In December 2018, the FDA approved olaparib as a maintenance treatment for patients with deleterious or suspected deleterious germline or somatic BRCA-mutated advanced epithelial ovarian, fallopian tube, or primary peritoneal cancer who are in CR or PR to frontline platinum-based chemotherapy, as approved by an FDA-approved companion diagnostic assay.

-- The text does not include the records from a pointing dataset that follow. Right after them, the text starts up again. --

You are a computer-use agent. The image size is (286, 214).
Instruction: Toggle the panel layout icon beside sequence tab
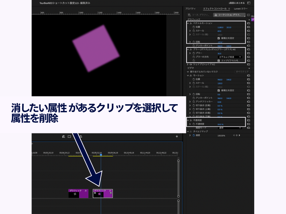[x=248, y=15]
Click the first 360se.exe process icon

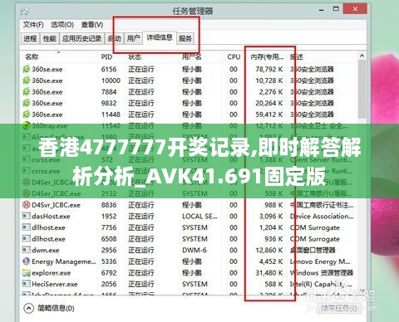pyautogui.click(x=26, y=69)
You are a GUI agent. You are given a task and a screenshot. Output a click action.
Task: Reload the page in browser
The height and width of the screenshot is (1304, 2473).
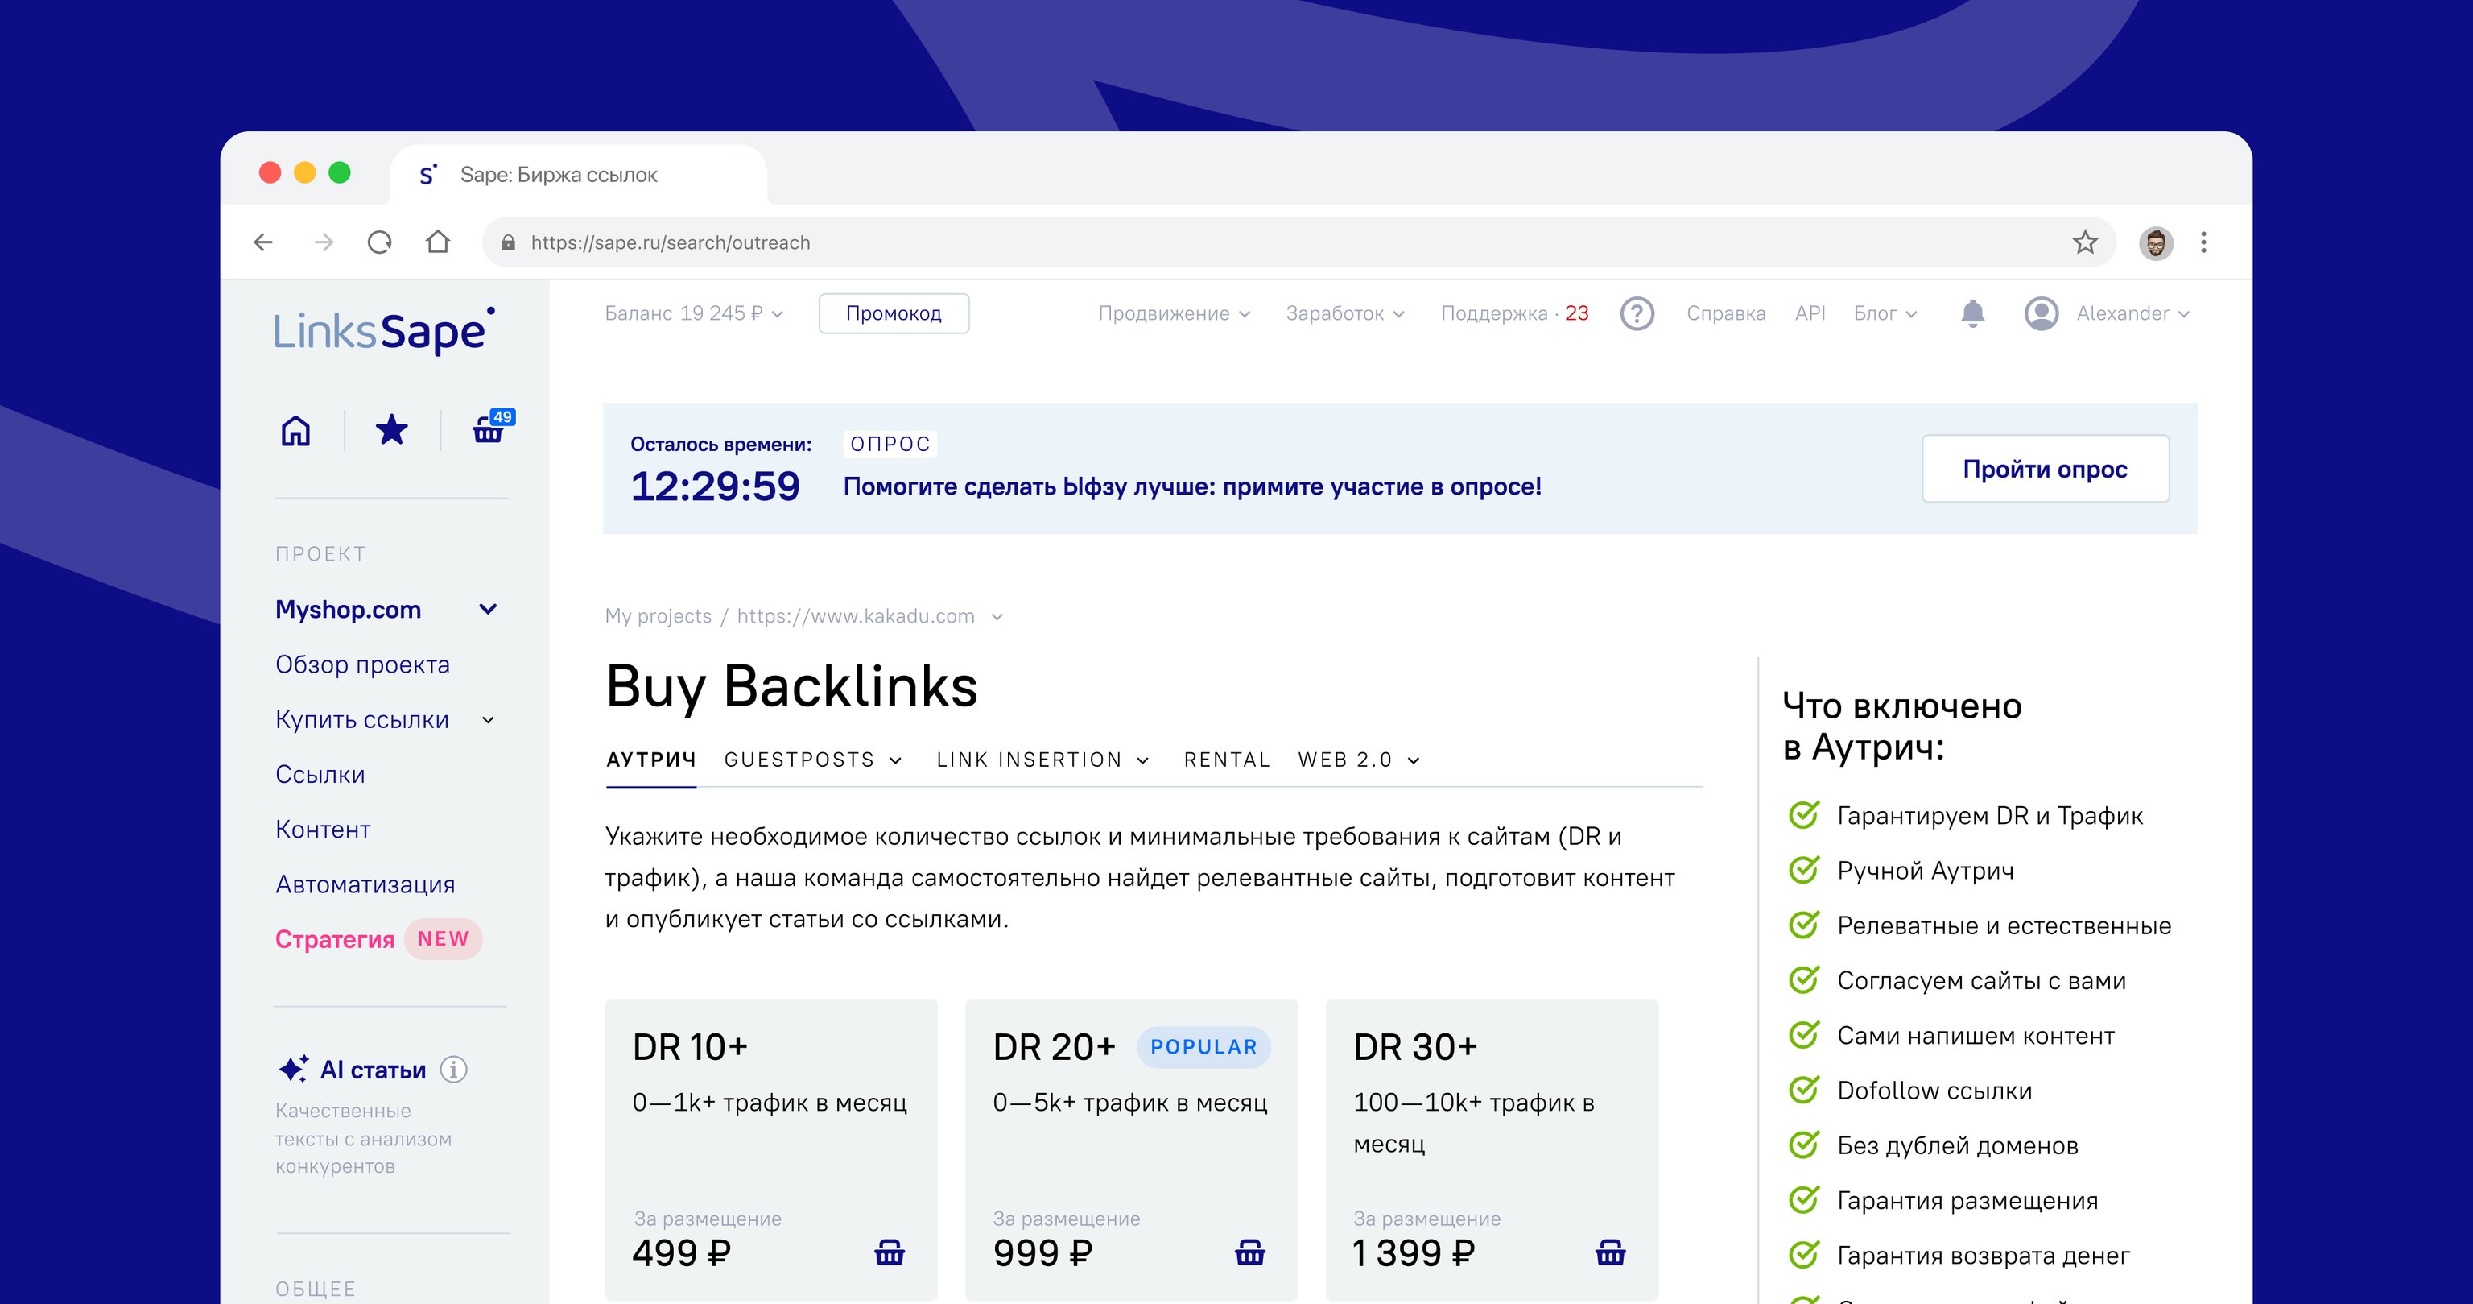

This approval is based on findings from the phase III SOLO-1 trial, in which olaparib reduced the risk of disease progression or death by 70% in patients with BRCA-mutant advanced ovarian cancer who were in CR or PR to platinum-based chemotherapy (HR, 0.30; 95% CI, 0.23-0.41; P <.001) compared with placebo following platinum-based chemotherapy.3
Olaparib is also indicated as a maintenance treatment for adult patients with recurrent epithelial ovarian, fallopian tube, or primary peritoneal cancer who are in CR or PR to platinum-based chemotherapy. The PARP inhibitor is also approved for the treatment of adult patients with deleterious or suspected deleterious germline BRCA-mutated advanced ovarian cancer who have been treated with ≥3 prior lines of chemotherapy.